Considérations liées à l’observance du traitement
Une analyse supplémentaire a montré que l’observance pose problème pour tous les médicaments, peu importe l’âge, le sexe, la race ou le niveau de scolarité. L’observance est plus faible lorsqu’il n’y a pas de symptômes ou lorsqu’il y a plus d’effets indésirables et elle continue de baisser en fonction de la durée de la prise du médicament. On s’attendrait à ce que l’observance augmente selon l’augmentation du risque perçu pour soi même et ses contacts étroits, mais on a noté qu’elle était variable chez les employés des postes après l’exposition au charbon (anthrax) aux États-Unis et chez les intervenants dans les éclosions de grippe aviaire en Europe et en Colombie Britannique. Les efforts déployés pour accroître l’observance n’ont pas tellement porté fruits. S’appuyant sur ces tendances, le GTUAP prévoit que l’observance pourrait poser problème dans le cas de l’usage prophylactique des antiviraux et que le problème serait plus accentué dans le cas de la prophylaxie pré exposition (prise pendant six à huit semaines ou plus) que dans celui de la prophylaxie post exposition (prise pendant dix jours).
Considérations liées à la résistance
Au cours de la revue systématique, on n’a trouvé aucune donnée sur la résistance dans les cinq ECR qui comportaient des tests sur la résistance aux antiviraux. Comme il est indiqué dans la monographie du produit, l’incidence de la résistance virale dans les études sur le traitement est d’environ 0,33 % chez les adultes et 4 % chez les enfants. Jusqu’à maintenant, les souches virales identifiées étaient, pour la plupart, non transmissibles, ce qui indique que le risque actuel d’influenza résistante à Tamiflu est faible. La résistance pourrait toutefois augmenter durant une pandémie en raison d’un usage plus répandu à l’échelle de la collectivité.
TamifluMD et RelenzaMD donnés à titre de prophylaxie pré exposition ou de prophylaxie post exposition à des populations en bonne santé préviennent efficacement l’influenza saisonnière.
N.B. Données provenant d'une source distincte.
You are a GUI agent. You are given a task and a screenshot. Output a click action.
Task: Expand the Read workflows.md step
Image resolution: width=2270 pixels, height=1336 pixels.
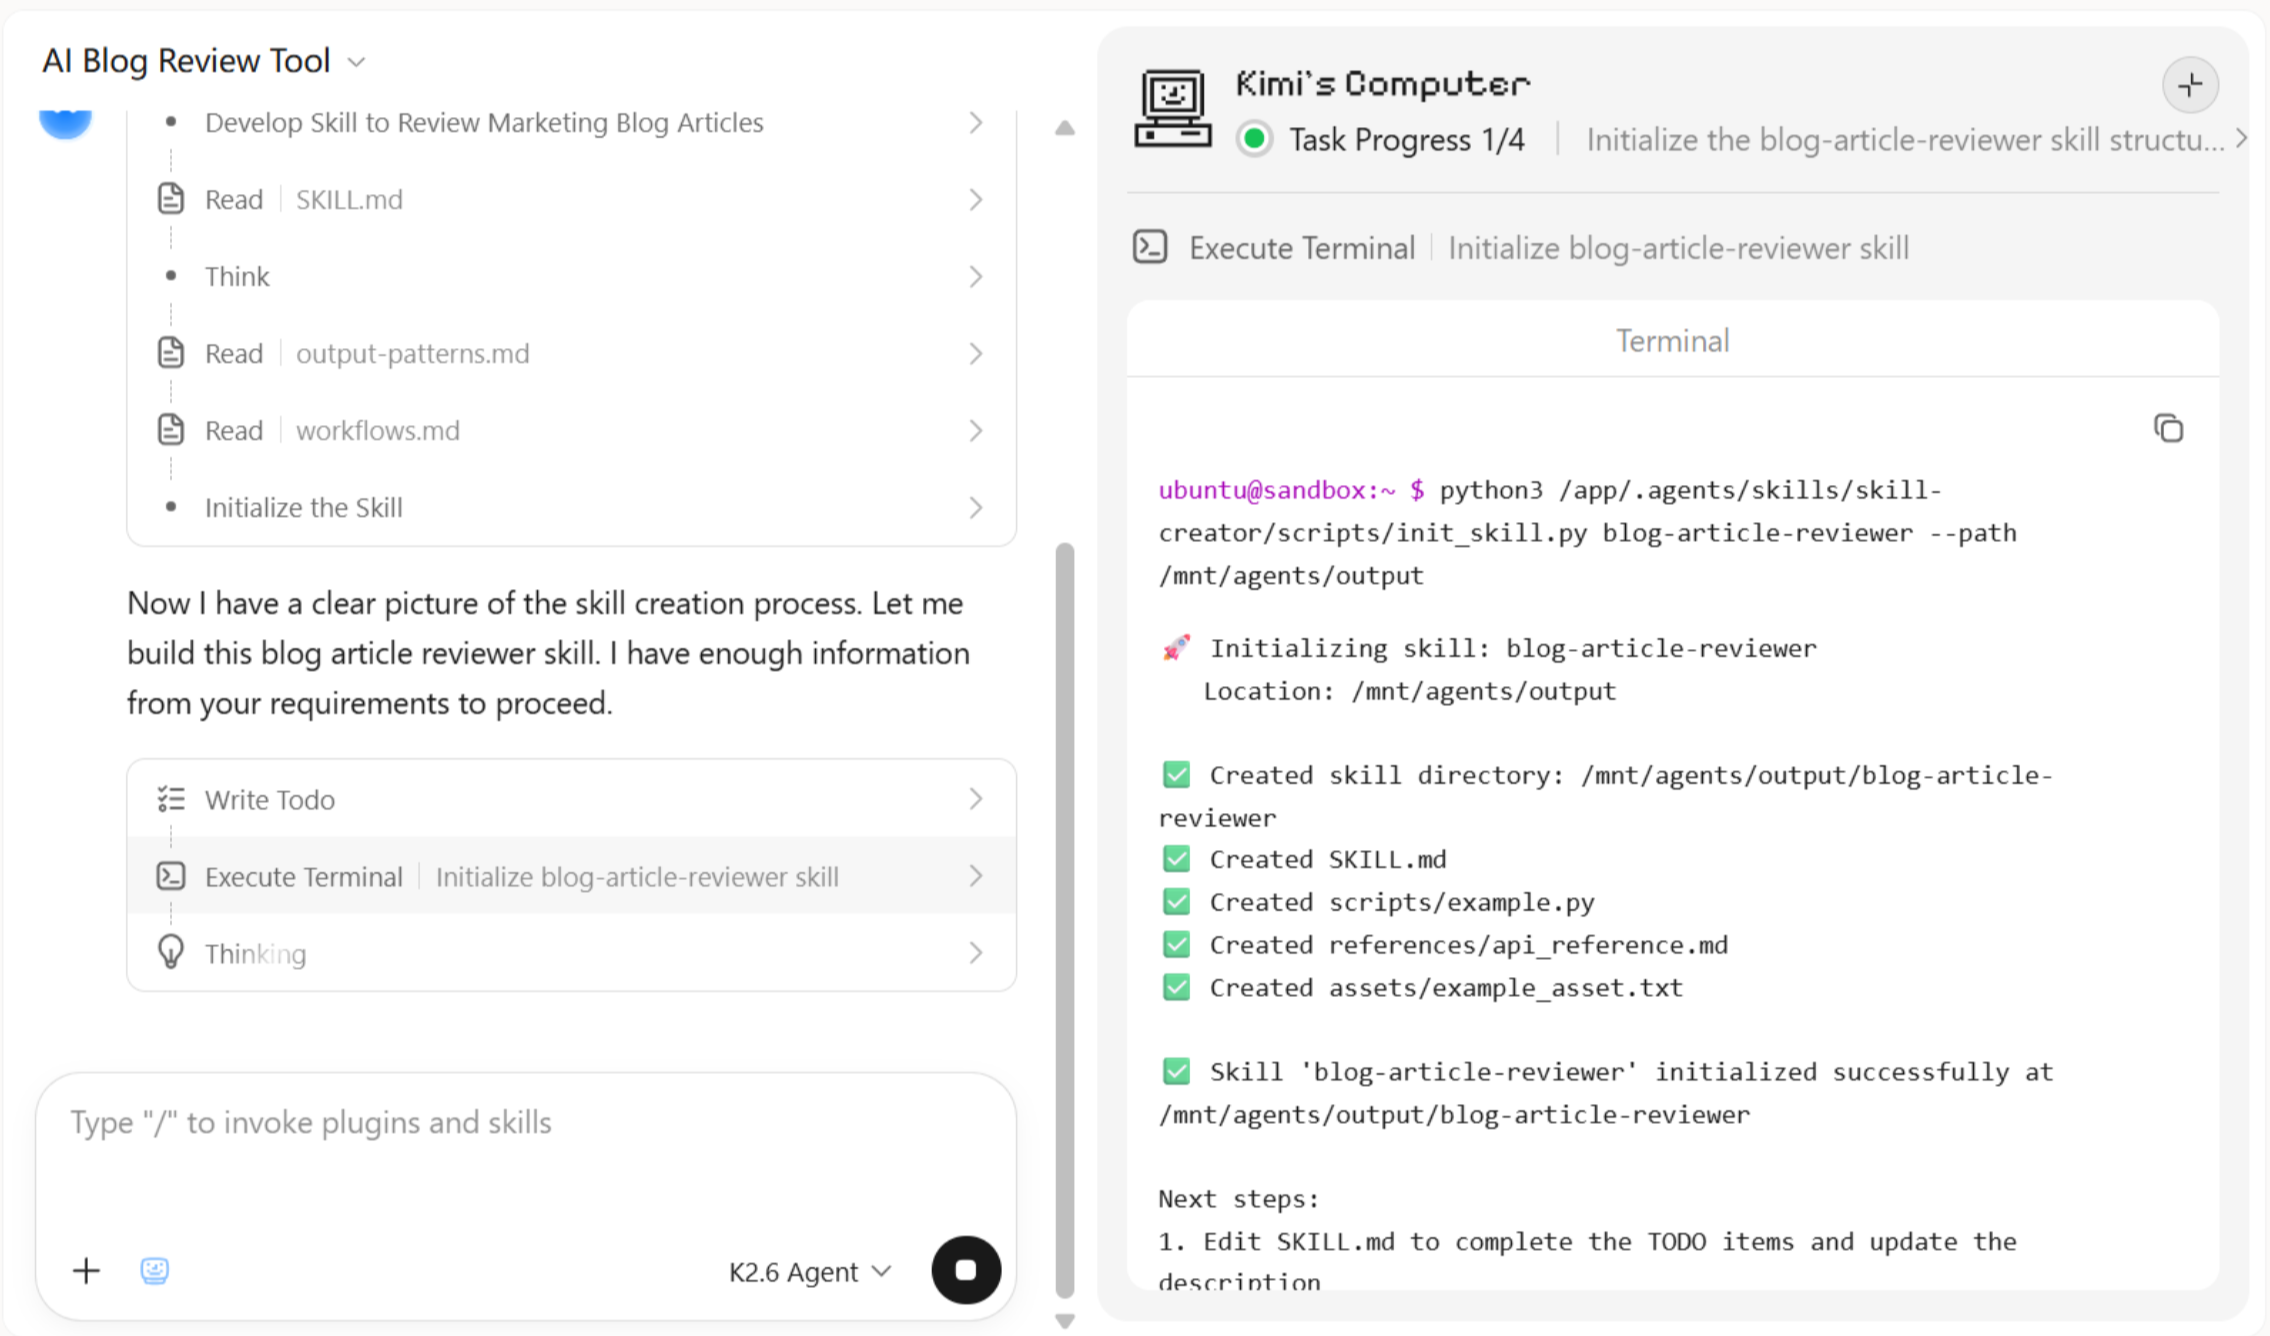[572, 430]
Les recommandations stratégiques liées à l’utilisation d’antiviraux à des fins prophylactiques durant une pandémie ne peuvent reposer que sur une extrapolation des données scientifiques limitées dont nous disposons actuellement, et elles devraient inclure une analyse risques avantages fondée sur des considérations populationnelles. Il faut poursuivre la recherche sur l’efficience des antiviraux, en particulier pour les populations vulnérables, et mener des études sur l’efficacité au niveau populationnel. Des études de modélisation pourraient éclairer davantage l’élaboration de politiques applicables au niveau populationnel. Il sera important de procéder à la détection précoce des souches résistantes, et il faudra établir une surveillance en temps réel des effets indésirables bien avant l’apparition de la pandémie.